The Problem: APIs vs. Probabilistic Reasoning

Traditional APIs were built for deterministic software—programs that know exactly what they need and how to request it. AI models, however, reason probabilistically and often require dynamic discovery, clarification, and exploration. Developers currently struggle with "messy" integration code, where every new tool requires custom glue code, and changes to the model often break existing connections. MCP solves this by acting as a universal abstraction layer between models and their environment.

How MCP Works: Clients and Servers

MCP operates on a client-server architecture that standardizes communication:

  • The Client: The AI agent or model system (e.g., Gemini, Claude) that initiates tasks.
  • The Server: The environment providing access to data or tools (e.g., a database, file system, or CRM).

Instead of the model needing hard-coded instructions for every endpoint, the MCP server advertises its capabilities—tools, prompts, and resources—to the client. The client queries the server to discover what is available, and the server responds with a structured JSON schema. This allows the model to dynamically understand what actions it can take, what inputs are required, and what outputs to expect, regardless of the underlying service.

Core Components of the Protocol

To maintain consistency, MCP defines four primary resource types:

  • Tools: Executable actions the model can invoke (e.g., searching a database, sending an email).
  • Resources: Static or dynamic data the model can read (e.g., documents, database rows, images).
  • Prompts: Reusable templates that guide model behavior for specific tasks.
  • Context: External information that informs the model's reasoning process, such as user preferences or recent chat history.

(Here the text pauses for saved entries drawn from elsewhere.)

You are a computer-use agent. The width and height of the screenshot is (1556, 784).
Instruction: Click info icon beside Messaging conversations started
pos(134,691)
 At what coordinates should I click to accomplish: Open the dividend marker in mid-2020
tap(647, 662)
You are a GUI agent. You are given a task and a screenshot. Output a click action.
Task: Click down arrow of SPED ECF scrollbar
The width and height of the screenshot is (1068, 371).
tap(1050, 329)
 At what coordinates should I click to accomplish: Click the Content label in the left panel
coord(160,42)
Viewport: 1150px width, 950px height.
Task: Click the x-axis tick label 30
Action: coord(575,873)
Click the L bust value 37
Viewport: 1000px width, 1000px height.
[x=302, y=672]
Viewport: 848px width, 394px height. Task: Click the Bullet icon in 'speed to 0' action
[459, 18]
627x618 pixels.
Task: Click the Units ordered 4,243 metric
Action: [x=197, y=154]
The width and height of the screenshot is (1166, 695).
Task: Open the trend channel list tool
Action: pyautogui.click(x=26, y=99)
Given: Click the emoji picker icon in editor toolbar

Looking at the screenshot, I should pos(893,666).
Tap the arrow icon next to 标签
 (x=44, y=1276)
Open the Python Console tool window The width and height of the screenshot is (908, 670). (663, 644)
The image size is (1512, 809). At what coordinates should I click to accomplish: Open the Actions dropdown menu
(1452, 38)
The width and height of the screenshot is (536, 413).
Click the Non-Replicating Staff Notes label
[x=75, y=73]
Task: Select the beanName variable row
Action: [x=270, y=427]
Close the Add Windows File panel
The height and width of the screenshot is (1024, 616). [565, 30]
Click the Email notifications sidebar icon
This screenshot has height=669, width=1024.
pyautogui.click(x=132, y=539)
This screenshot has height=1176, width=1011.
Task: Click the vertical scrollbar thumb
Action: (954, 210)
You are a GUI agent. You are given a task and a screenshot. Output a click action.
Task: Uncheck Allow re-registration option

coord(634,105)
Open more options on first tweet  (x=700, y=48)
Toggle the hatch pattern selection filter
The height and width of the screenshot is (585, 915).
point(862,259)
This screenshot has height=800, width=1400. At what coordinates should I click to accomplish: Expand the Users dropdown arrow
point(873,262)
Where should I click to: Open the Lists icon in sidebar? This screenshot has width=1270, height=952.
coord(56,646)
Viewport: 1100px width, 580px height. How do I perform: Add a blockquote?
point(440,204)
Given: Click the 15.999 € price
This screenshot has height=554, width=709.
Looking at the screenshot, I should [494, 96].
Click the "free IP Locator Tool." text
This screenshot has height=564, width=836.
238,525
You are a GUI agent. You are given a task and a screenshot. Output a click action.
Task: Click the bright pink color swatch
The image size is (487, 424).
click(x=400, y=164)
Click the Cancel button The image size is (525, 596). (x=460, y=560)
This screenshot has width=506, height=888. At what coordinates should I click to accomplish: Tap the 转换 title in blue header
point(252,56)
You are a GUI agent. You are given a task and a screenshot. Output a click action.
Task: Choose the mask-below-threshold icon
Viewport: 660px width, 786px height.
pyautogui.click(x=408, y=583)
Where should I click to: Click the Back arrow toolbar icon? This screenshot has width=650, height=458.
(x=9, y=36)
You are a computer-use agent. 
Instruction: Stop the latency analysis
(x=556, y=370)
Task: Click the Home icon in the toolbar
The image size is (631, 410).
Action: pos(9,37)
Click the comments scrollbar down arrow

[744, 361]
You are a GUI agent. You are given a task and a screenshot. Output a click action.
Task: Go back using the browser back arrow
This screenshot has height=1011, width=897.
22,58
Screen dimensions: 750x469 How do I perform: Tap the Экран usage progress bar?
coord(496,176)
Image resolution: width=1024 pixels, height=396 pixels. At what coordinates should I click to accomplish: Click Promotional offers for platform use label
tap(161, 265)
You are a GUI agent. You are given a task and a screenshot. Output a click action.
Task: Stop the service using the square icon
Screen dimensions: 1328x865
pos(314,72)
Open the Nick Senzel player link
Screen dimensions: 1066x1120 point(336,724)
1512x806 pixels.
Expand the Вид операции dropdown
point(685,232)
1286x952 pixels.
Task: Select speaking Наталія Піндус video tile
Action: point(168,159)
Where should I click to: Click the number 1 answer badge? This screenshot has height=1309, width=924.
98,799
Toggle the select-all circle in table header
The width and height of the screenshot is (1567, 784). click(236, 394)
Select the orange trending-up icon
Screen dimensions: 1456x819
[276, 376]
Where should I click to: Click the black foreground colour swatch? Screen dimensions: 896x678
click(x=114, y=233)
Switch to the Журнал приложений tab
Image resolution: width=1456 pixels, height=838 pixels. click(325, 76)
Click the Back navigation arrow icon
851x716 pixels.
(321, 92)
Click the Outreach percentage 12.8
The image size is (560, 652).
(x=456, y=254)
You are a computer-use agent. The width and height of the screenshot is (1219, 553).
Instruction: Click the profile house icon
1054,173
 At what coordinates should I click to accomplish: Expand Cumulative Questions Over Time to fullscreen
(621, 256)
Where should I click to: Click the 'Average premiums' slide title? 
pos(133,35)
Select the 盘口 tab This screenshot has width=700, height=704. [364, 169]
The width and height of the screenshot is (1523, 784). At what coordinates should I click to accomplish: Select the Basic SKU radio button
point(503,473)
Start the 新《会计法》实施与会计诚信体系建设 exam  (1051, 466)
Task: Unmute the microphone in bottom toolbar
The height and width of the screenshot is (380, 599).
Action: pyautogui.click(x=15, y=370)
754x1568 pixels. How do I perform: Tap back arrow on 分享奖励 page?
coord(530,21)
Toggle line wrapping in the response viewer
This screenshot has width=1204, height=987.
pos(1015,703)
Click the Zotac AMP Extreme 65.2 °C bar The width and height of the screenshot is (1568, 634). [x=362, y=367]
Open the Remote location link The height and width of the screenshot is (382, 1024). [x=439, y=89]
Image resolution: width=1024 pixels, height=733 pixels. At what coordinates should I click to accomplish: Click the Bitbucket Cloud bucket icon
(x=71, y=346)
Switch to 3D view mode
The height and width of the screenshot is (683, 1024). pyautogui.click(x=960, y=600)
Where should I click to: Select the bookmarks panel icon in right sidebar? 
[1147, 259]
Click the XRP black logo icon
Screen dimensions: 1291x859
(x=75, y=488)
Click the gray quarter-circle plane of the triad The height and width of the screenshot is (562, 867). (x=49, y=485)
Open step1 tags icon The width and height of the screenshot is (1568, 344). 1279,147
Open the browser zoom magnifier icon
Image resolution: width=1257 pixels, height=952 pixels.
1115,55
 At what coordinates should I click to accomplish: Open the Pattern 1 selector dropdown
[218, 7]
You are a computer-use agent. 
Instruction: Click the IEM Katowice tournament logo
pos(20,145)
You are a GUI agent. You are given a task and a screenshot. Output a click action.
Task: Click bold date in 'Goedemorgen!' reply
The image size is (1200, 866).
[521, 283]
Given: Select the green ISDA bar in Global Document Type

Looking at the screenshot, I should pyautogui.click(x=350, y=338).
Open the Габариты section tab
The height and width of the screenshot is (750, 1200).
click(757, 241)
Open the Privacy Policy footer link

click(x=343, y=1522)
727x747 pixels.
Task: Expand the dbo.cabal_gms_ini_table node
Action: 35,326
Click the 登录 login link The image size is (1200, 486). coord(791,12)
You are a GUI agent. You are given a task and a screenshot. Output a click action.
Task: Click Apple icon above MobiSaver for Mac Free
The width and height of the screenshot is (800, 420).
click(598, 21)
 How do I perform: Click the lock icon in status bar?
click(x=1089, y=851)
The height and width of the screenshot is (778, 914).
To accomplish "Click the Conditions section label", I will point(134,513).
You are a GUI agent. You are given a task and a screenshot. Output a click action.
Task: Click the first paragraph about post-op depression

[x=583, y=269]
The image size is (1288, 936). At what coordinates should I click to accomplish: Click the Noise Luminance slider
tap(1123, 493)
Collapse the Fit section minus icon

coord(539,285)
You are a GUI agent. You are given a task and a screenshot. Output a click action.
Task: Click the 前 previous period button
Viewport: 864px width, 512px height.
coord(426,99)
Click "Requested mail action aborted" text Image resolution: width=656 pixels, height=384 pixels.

Why MCP Matters for Developers

By adopting MCP, developers move away from writing fragile, service-specific integration code. Because the protocol enforces a consistent schema, a model can interact with a GitHub server, a CRM, or a calendar server using the same standardized language. This simplifies the development of complex agents that need to chain multiple tools together, as the model handles the reasoning and tool selection based on the metadata provided by the MCP servers. Essentially, MCP acts as the "HTTP of AI," unifying how models interact with the world.